### WORK TO COMPLETE
1. Name every person mentioned by name in the text on Firewire Surfboards.
2. In the text on Firewire Surfboards, when did the writer come to Firewire?

Editor’s Note: On August 18, The Inertia’s EVOLVE Summit will celebrate people from the surf and outdoor worlds that use their influence to make a positive imprint on society. Mark Price, who sits at the helm of Firewire Surfboards, has steered the company towards an ethos of environmental stewardship and corporate social responsibility that has completely disrupted the traditional surfboard manufacturing paradigm. In recent years, Firewire has attracted environmentally-minded collaborators like Kelly Slater and Rob Machado. At our inaugural EVOLVE Summit, Mark will speak on a panel about using business as a vehicle for good. Get tickets now and enter code LASTCHANCE at checkout to receive $25 off until August 11th, 2018.
Personally, I’ve long had an interest in the well-being of the planet. That includes concerns around environmental pollution, climate change, the unfettered capitalistic business model and the ‘take-make-waste’ mentality associated with that, and related issues. All of these, and a few more contribute to our toxic footprint on the planet. And if we continue down the path we’re on, it’s not going to end well. Whether our current direction will dramatically threaten our ability to live on this planet in five years, ten years, or even fifty years, I wonder: “Why keep doing something that inevitably is going to end in disaster?”
That mode of thinking urges us to reassess the way the human race interacts with the natural world, to put it at the most core level of human consciousness. And then to drill down further and say, “For my part, I’m a businessman who runs a company and that’s my immediate environment, so I’m going to do something about it within that context.” I came to Firewire in March 2006 with that mindset.

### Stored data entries
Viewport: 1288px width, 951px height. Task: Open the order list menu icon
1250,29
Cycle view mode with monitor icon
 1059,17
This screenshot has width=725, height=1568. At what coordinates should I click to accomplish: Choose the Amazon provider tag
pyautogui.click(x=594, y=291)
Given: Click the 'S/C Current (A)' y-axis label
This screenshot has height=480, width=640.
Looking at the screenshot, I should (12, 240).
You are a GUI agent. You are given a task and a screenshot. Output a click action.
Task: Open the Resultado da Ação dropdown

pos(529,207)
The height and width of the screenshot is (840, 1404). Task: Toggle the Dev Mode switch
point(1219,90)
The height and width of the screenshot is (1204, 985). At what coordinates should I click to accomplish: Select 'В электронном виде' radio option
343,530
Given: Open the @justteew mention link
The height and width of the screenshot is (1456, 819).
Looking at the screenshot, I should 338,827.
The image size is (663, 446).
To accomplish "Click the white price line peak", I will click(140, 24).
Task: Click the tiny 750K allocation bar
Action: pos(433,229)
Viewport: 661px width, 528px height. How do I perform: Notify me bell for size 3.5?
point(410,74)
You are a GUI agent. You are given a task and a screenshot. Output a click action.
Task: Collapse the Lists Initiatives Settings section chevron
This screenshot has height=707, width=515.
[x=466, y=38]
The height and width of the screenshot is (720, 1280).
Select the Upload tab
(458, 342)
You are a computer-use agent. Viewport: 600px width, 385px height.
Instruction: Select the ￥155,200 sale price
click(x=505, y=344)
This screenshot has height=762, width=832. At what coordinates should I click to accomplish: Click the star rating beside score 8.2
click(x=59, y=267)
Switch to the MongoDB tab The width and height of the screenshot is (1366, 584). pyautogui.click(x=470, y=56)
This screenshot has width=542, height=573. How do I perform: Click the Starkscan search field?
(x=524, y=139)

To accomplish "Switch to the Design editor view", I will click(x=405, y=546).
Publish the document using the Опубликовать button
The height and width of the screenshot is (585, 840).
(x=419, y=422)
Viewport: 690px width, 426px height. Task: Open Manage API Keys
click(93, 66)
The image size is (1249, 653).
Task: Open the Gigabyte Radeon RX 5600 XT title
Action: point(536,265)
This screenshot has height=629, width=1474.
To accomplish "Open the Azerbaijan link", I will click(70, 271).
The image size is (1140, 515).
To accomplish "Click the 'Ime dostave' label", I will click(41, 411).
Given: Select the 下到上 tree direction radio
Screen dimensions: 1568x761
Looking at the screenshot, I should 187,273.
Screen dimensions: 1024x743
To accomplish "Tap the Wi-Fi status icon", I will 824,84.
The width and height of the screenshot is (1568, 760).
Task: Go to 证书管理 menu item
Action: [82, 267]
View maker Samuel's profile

### RESULTS FOR THE EXERCISE
1. Mark Price, Kelly Slater, Rob Machado

2. March 2006